[start of GIVEN TEXT]
# In-app tip limits- WTF, Uber?!



## uberRog (Jul 1, 2017)

So, a business traveler just wanted to leave me a $25 tip on a minimum fare, but the app would only let him tip $14.56 max. Why does Uber care how much someone wants to tip? It’s not hurting their bottom line one bit. I call total BS on this!


----------



## Saltyoldman (Oct 18, 2016)

Because that other 10.44could be spent on anotheruber ride


----------



## thatridesharegirl (Jul 7, 2016)

I think max is 200% original fare.


----------



## Platano129 (Dec 23, 2017)

uberRog said:


> So, a business traveler just wanted to leave me a $25 tip on a minimum fare, but the app would only let him tip $14.56 max. Why does Uber care how much someone wants to tip? It's not hurting their bottom line one bit. I call total BS on this!


That's f***ed up, pax should be able to tip what they want


----------



## thatridesharegirl (Jul 7, 2016)

Platano129 said:


> That's f***ed up, pax should be able to tip what they want


Yes, but imagine the anguish of charging a few extra zeroes to your card and trying to use UberSupport to rectify that situation.


----------



## uberRog (Jul 1, 2017)

thatridesharegirl said:


> I think max is 200% original fare.


That can't be right, because $14.56 is a lot more than 200% of $3.75



Saltyoldman said:


> Because that other 10.44could be spent on anotheruber ride


But the guy WANTED to tip me $25. Uber doesn't lose a dime even if he tipped me $1000


----------



## thatridesharegirl (Jul 7, 2016)

uberRog said:


> That can't be right, because $14.56 is a lot more than 200% of $3.75
> 
> But the guy WANTED to tip me $25. Uber doesn't lose a dime even if he tipped me $1000


3.75 is what you were paid, not what he paid.


----------



## Rideshare Flare Fella (Feb 8, 2018)

It does cost Uber. They pay credit card fees on the tips. That's why they limit it.


----------



## uberRog (Jul 1, 2017)

Rideshare Flare Fella said:


> It does cost Uber. They pay credit card fees on the tips. That's why they limit it.


That makes sense. Still pisses me off!


----------



## Matthew5-9 (Jul 11, 2017)

I had 2 tips this week that were no where near 200% but didn't end in double zeros. Both appeared a day or 2 after the ride which leads me to believe it's processed as a separate transaction. Tips that appeared at end of trip were normal. Just a guess. I'm just as baffled.
[end of GIVEN TEXT]
■ **EXERCISE DESCRIPTION**:
Extend the forum thread about Uber's cap on in-app tips, picking up after its final post.
[start of RAW DATA]
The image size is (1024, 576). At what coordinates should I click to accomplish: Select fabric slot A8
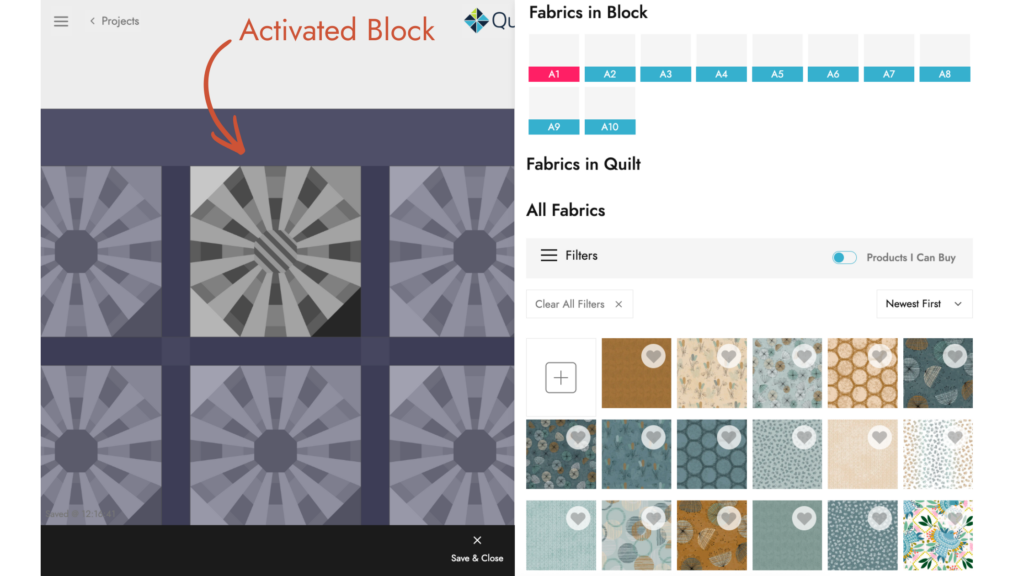coord(945,58)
[end of RAW DATA]
■ **OUTPUT**:
----------



## Julescase (Mar 29, 2017)

I had a pax tip $20 on a $6 ride, so that kills the 200% theory. BUT I've heard similar stories of pax not being able to tip a certain amount that was higher than average. 

The fact that Uber puts any kind of limits on it is infuriating - it's none of their freaking business what a pax tips us.

There shouldn't be any limit whatsoever.


----------



## Kcope316 (Nov 7, 2017)

Credit card companies charge 4% on every transaction to the merchant. That is how the make there money. 

This is the reason why you see places that will not let you charge if it is under 10.00.

So if someone did tip you 1000.00 then uber would have to pay 40 bucks for processing that tip.


----------



## sellkatsell44 (Oct 25, 2015)

Kcope316 said:


> Credit card companies charge 4% on every transaction to the merchant. That is how the make there money.
> 
> This is the reason why you see places that will not let you charge if it is under 10.00.
> 
> So if someone did tip you 1000.00 then uber would have to pay 40 bucks for processing that tip.


It's actually a sliding scale. And if you're doing the volume that Uber is doing, it's probably a flat fee + a small percentage (1~%)

And the places that do, limit how much before you can charge...that's illegal. Most places don't anymore.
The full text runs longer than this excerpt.